The primary cause of death in Covids is a secondary bacterial infection, not cytokine storm 2023
According to a research, COVID-19 patients died from secondary bacterial pneumonia that did not resolve, not a “cytokine storm” as previously thought.
Pneumonia was observed in roughly half of COVID-19 patients who needed mechanical ventilation. They predicted it may potentially exceed SARS-CoV-2 mortality rates. Northwestern University Feinberg School of Medicine researchers found evidence that COVID-19 does not cause a “cytokine storm,” a severe immune reaction in which the body releases too many cytokines into the blood.
Cytokines are essential to immune responses, but too many at once can be damaging.
“Our study highlights the importance of preventing, looking for, and aggressively treating secondary bacterial pneumonia in critically ill patients with severe pneumonia, including COVID-19,” said study senior author Benjamin Singer, an associate professor at Northwestern University Feinberg School of Medicine, US.
The Journal of Clinical Investigation reported approximately half of COVID-19 patients acquire secondary ventilator-associated bacterial pneumonia.

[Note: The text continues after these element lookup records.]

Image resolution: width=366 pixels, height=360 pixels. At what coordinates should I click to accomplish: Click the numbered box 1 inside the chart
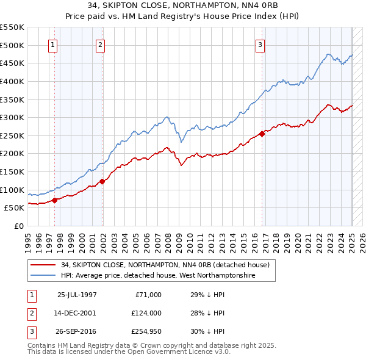pos(52,44)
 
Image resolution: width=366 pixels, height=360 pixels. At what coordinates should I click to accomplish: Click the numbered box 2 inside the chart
pos(99,44)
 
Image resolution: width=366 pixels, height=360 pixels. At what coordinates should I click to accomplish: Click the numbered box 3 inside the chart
pos(260,44)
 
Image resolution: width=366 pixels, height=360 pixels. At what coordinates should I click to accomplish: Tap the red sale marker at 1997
pos(54,200)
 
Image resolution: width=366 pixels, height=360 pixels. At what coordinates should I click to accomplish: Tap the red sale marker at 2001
pos(102,181)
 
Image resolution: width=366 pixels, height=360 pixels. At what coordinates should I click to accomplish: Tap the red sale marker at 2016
pos(262,134)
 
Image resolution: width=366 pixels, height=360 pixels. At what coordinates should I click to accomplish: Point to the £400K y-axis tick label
pos(12,81)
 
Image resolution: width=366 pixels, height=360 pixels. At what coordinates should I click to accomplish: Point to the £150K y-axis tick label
pos(12,171)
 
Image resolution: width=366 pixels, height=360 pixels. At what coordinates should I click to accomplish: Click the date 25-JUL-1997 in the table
pos(77,295)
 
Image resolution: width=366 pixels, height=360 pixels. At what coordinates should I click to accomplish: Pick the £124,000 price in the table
pos(146,313)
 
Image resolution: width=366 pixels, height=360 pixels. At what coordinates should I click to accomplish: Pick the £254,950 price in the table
pos(146,331)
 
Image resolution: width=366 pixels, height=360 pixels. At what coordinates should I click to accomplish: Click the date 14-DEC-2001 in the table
pos(77,313)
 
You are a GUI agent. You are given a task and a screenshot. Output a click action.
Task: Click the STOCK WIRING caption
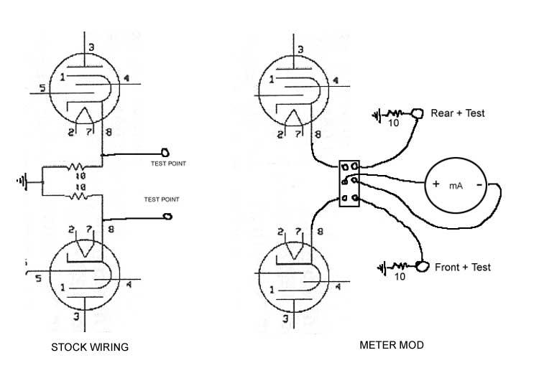89,347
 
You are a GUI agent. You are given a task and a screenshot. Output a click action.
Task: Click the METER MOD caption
391,345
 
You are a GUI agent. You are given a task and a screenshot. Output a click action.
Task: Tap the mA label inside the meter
456,185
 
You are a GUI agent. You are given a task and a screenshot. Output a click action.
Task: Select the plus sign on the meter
436,184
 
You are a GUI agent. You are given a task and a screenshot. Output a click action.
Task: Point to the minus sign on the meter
478,184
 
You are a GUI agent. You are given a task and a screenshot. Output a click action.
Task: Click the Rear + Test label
457,113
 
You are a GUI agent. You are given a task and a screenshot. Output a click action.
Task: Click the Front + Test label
463,267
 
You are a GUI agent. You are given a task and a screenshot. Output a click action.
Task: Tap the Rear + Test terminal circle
417,113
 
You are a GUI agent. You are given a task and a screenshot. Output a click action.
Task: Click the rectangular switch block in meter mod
349,183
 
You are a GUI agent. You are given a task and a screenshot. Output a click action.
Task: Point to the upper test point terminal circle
165,152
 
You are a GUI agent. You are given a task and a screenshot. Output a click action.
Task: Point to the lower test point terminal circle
168,216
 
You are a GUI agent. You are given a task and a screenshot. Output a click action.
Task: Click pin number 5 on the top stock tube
42,88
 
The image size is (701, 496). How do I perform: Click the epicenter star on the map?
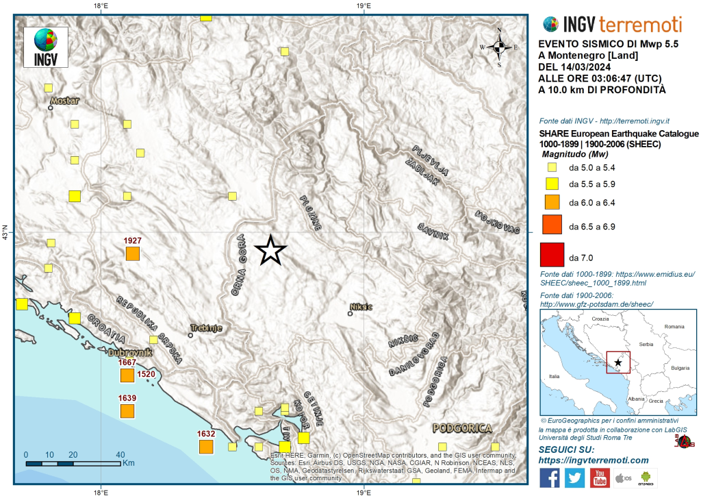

Singer stated that individuals who were healed of subsequent pneumonia were more likely to survive. “Our data suggested that virus-related mortality is relatively low, but other things that happen during the ICU stay, like secondary bacterial pneumonia, offset that,” he noted.
Singer, Feinberg’s Lawrence Hicks Professor of Pulmonary Medicine, also disproved the cytokine storm idea. Singer stated “cytokine storm” signifies excessive inflammation that causes organ failure in the lungs, kidneys, brain, and other organs.
If cytokine storm were behind COVID-19 patients’ lengthy duration of stay, we would predict frequent transitions to multi-organ failure states. “We didn’t see that,” he said.